A join combines the output from two data sources, such as tables or views, and returns one data source. A join is characterized by multiple tables in the WHERE (non-ANSI) or FROM ... JOIN (ANSI) clause of a SQL statement. Whenever multiple tables exist in the FROM clause, OceanBase Database performs a join.
A join condition defines the relationship between the tables. If the statement does not specify a join condition, then the database performs a Cartesian join, matching every row in one table with every row in the other table.
Join trees
Typically, a join tree is represented as an upside-down tree structure. As shown in the following diagram, T1 is the left table, also known as the driving table, which is usually a dimension table. T2 is the right table, which is usually a fact table. The optimizer generally processes the join from left to right.

The input of a join can be the result from a previous join. If the left data source of each node is the result of another join, and the right data source of each node is a table, then the tree is a left deep join tree, as shown in the following example. Most join trees are left deep joins.

If the right data source of each node is the result of another join, and the left data source of each node is a table, then the tree is a right deep join tree, as shown in the following diagram.
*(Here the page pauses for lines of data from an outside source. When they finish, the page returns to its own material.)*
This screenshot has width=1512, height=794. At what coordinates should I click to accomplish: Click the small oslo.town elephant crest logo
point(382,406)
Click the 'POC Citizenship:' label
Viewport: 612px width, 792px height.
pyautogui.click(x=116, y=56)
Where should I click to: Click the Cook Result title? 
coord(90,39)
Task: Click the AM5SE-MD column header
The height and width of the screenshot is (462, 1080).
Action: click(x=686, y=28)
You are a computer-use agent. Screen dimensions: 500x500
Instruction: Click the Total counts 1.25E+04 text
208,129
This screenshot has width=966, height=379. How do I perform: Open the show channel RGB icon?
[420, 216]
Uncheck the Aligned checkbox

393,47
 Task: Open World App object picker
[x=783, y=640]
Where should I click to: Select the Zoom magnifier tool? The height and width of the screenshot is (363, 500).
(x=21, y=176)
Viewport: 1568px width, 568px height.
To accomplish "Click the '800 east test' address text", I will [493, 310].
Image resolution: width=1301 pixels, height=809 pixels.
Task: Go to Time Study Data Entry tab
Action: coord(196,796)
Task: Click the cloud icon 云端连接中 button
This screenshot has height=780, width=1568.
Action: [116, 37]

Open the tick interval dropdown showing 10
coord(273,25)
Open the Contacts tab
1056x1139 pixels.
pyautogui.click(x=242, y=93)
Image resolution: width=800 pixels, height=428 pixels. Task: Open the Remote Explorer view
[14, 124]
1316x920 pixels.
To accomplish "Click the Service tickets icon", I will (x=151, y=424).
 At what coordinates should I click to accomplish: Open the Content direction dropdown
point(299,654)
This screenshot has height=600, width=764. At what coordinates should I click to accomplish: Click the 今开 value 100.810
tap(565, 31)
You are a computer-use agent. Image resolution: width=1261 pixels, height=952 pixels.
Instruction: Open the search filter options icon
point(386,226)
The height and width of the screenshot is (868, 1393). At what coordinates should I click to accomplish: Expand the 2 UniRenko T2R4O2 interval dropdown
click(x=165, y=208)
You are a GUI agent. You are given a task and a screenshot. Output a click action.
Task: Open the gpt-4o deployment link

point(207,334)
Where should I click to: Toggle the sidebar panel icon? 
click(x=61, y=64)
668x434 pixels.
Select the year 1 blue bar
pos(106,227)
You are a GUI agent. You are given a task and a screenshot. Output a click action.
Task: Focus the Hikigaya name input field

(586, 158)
If any node is in a different form from other nodes, then the tree is a bushy join tree, as shown in the following diagram.

How the optimizer optimizes joins
When multiple tables exist in the FROM clause, the optimizer must determine which join operation is most efficient for each pair. The optimizer must make the decisions shown in the following table.
| Operation | Description |
|---|---|
| Base table path | For each base table, the optimizer must select the best scan mode. For example, the optimizer might choose between a primary table scan or an index scan. |
| Join methods | To join two data sources, the optimizer must decide which join method to use. The available methods are nested loop join, merge join, and hash join. Each join method has specific situations in which it is more suitable than the others. The optimizer must select the optimal one based on statistics. |
| Join types | The optimizer supports the following join types: inner join, left join, right join, full join, left semi join, right semi join, left anti join, right anti join, and connect by join. Joins of the last five types are generated after basic joins are rewritten by the optimizer, and cannot be specified in SQL syntax. |
| Join order | To execute a statement that joins more than two tables, the optimizer needs to decide the optimal join order. For example, for FROM T1, T2, T3, the possible join orders are T1 JOIN T2 JOIN T3, T1 JOIN T3 JOIN T2, and so on. The optimizer needs to select the join order with the best execution performance. |
How the optimizer chooses execution plans for joins
When determining the join order and method, the goal of the optimizer is to reduce the number of rows as early as possible so it performs less work throughout the execution of the SQL statement. The optimizer generates a set of execution plans, according to possible join orders, join methods, and available access paths. The optimizer then estimates the cost of each plan and chooses the one with the lowest cost.
The optimizer estimates the cost of a query plan by calculating the I/O, network, and CPU overheads. Different data distribution methods have different network overheads. Different functions and expressions also have different CPU overheads. The optimizer uses these metrics to determine the total cost of a query plan. These metrics can be affected by many initialization parameters and session settings, such as PARALLEL, ENABLE_ROWSETS, and system statistics, during compilation.
For example, the optimizer estimates the cost in the following ways:
- The cost of a nested loop join depends on the cost of reading each selected row of the outer table and each of its matching rows of the inner table into memory. The optimizer estimates the cost using statistics on the inner table.
- The cost of a merge join largely depends on the cost of reading all the sources into memory and sorting them.
- The cost of a hash join largely depends on the cost of building a hash table on one input side to the join and using the rows from the other side of the join to probe it.